The US military has established a massive navy presence in Leyte Gulf with the arrival of the nuclear-powered aircraft carrier, the George Washington, and its associated Strike Group, which includes two guided-missile cruisers, two guided-missile destroyers, a cargo ship, an oceanographic survey ship and a submarine tender. These warships are to be joined by a hospital ship.
Helicopters from the USS George Washington have been ferrying aid to more remote towns and villages on Leyte and Samar. The New York Times reported that American naval commanders took control of Guiuan airport and on Saturday afternoon turned away at least two Philippine planes carrying supplies, in order to make way for other aircraft.

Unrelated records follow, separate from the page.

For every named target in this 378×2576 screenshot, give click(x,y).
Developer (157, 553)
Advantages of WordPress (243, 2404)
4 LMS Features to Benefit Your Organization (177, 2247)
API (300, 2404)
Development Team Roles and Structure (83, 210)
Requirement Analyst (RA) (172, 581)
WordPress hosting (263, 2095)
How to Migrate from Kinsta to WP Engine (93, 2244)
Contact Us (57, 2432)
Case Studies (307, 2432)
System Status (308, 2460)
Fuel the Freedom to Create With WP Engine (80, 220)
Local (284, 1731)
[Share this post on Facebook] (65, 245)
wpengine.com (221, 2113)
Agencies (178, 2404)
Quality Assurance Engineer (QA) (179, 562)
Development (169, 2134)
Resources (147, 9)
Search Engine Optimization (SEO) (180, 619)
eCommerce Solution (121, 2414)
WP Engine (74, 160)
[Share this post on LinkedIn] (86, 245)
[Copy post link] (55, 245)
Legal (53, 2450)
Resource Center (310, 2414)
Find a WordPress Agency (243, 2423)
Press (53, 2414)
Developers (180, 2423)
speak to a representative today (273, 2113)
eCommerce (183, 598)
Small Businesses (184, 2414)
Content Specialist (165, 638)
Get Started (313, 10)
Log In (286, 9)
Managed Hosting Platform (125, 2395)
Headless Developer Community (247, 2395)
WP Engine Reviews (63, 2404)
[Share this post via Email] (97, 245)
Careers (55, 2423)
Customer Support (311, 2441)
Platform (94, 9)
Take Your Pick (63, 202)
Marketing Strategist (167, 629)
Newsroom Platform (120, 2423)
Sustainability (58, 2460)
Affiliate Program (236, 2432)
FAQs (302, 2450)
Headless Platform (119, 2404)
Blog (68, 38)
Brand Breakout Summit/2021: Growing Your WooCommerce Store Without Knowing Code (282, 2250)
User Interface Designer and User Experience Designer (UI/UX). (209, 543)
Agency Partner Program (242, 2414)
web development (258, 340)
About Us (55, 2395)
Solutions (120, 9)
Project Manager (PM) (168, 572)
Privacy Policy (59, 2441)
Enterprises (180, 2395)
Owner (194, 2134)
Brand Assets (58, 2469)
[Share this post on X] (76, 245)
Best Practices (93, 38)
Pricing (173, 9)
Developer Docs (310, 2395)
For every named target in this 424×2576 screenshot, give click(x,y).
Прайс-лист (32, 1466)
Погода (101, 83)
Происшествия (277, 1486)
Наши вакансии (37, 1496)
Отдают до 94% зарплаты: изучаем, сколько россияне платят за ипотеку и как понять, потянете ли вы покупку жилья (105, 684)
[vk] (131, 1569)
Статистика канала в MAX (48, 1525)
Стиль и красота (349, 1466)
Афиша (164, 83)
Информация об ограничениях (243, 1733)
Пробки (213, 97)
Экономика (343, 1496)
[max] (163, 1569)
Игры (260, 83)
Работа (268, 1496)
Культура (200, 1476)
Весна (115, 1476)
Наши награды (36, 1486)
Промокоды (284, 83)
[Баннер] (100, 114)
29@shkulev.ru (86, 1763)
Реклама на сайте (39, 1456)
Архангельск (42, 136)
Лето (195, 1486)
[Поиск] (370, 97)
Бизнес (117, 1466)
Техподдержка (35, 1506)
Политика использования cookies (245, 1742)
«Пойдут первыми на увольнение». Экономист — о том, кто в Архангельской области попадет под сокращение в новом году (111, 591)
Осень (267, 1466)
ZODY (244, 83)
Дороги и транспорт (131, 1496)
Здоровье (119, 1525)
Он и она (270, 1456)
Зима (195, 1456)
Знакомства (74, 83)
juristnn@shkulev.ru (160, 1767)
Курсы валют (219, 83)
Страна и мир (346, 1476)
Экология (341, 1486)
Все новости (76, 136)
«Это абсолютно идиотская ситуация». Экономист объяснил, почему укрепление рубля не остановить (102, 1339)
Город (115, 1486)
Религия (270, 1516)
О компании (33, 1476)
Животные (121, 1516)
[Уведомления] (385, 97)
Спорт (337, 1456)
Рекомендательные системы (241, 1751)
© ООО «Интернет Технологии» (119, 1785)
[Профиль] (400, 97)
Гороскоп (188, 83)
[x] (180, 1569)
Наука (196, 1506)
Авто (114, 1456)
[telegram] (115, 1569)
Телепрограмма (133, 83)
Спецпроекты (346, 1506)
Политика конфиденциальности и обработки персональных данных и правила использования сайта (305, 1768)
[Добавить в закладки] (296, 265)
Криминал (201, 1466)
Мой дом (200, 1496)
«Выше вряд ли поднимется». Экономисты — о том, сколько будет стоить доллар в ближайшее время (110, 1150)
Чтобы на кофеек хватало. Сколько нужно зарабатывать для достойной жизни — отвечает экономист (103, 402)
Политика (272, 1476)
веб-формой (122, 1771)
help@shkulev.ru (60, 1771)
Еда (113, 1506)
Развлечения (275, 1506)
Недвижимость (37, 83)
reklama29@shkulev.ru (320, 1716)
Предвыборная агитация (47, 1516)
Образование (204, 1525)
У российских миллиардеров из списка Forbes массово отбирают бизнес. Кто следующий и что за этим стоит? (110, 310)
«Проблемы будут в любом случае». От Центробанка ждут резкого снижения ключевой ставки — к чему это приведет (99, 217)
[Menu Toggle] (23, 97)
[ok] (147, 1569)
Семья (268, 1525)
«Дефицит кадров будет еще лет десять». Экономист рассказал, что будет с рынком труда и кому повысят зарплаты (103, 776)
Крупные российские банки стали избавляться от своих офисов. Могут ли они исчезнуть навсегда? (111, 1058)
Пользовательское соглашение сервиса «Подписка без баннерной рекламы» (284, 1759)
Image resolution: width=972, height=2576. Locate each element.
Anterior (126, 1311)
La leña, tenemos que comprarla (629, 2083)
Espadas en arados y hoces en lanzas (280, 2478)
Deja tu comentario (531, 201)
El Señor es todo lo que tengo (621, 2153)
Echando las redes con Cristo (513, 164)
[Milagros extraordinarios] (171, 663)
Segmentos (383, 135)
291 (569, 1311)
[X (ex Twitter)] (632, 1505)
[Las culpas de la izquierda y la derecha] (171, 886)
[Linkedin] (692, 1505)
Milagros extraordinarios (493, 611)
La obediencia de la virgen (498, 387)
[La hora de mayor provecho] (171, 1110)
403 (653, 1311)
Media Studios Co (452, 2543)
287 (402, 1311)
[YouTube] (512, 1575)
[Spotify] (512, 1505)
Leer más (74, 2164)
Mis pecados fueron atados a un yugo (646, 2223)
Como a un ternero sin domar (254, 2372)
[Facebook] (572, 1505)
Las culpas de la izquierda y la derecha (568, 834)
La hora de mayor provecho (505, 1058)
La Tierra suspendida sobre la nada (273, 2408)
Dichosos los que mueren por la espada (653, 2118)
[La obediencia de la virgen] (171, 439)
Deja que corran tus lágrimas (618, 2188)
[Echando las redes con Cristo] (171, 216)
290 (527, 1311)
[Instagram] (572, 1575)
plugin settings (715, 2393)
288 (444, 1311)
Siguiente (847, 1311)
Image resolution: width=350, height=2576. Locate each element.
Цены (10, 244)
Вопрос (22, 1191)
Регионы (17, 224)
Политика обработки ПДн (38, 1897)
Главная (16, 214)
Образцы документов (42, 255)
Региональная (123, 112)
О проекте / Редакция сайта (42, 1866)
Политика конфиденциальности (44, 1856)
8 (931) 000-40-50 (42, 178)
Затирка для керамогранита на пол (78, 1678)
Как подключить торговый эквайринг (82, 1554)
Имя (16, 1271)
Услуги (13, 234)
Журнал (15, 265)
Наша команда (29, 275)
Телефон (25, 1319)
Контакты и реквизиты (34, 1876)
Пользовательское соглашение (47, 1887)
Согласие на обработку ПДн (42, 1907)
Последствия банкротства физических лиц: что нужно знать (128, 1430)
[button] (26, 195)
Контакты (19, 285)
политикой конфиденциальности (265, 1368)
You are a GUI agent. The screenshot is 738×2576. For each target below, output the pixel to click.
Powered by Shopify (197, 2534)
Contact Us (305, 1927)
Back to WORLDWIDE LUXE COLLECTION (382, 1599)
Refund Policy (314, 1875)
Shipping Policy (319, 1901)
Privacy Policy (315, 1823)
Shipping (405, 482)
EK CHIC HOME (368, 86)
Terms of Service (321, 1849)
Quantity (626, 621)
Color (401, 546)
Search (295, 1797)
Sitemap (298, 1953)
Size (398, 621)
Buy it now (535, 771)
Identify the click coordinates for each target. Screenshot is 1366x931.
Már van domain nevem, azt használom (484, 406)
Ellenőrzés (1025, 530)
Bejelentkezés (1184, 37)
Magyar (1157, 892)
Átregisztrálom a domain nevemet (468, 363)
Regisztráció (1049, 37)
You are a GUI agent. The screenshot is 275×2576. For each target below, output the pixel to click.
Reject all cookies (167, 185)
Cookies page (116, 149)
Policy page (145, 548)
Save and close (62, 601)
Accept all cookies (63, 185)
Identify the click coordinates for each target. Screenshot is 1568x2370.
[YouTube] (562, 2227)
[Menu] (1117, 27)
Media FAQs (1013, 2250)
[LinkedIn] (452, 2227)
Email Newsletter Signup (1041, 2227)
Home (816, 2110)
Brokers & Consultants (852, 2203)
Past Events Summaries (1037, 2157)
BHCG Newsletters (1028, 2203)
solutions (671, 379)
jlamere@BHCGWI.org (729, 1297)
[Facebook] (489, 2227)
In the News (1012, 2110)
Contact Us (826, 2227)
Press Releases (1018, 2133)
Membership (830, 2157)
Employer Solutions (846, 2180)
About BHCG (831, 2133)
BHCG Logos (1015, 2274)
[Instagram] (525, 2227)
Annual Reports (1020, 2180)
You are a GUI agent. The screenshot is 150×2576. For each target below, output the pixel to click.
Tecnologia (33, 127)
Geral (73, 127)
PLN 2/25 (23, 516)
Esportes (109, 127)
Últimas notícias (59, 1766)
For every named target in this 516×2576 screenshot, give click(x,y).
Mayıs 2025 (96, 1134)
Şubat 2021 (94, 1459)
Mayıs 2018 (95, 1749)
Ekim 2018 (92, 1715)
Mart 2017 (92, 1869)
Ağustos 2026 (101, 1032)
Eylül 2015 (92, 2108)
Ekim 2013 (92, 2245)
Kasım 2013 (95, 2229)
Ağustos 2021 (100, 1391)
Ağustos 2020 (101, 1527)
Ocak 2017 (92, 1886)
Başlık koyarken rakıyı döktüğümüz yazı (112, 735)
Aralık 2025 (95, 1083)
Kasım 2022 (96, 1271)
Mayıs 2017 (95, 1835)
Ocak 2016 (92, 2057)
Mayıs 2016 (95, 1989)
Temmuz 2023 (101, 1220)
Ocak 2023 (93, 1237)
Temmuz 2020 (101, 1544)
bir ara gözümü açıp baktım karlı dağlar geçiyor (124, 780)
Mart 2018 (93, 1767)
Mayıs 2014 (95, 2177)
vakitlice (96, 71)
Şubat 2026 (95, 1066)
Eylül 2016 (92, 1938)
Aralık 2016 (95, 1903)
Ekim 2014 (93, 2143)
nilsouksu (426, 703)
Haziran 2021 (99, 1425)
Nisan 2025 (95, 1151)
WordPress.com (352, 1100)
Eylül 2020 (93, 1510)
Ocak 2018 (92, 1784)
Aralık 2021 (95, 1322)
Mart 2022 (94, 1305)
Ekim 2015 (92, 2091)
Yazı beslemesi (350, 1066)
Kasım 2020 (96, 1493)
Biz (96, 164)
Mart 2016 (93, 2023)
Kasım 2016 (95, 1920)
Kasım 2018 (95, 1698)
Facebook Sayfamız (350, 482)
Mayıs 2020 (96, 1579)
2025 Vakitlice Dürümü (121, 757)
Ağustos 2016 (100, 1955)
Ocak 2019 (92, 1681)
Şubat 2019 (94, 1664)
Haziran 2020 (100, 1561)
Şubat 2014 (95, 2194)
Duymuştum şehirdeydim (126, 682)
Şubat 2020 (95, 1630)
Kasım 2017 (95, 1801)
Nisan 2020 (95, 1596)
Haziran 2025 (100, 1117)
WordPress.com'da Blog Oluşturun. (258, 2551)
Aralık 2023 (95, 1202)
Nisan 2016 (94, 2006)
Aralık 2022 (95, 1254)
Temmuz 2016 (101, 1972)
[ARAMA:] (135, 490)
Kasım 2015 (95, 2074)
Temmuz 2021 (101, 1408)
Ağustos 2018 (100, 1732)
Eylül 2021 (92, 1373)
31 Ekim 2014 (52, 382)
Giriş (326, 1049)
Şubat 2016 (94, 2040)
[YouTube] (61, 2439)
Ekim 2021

In the first instance, the US navy operation is a public relations exercise for the American military, a “huge photo op,” as one academic commentator described it, to remind everyone of the Pentagon’s unparalleled capacity to deploy forces quickly throughout the region.
The intervention is also meant to provide a much-needed political boost for close US ally President Aquino. The Obama administration will no doubt exploit the opportunity to press Manila to conclude negotiations over a new basing arrangement for US forces, which stalled last week, just before the arrival of Typhoon Haiyan.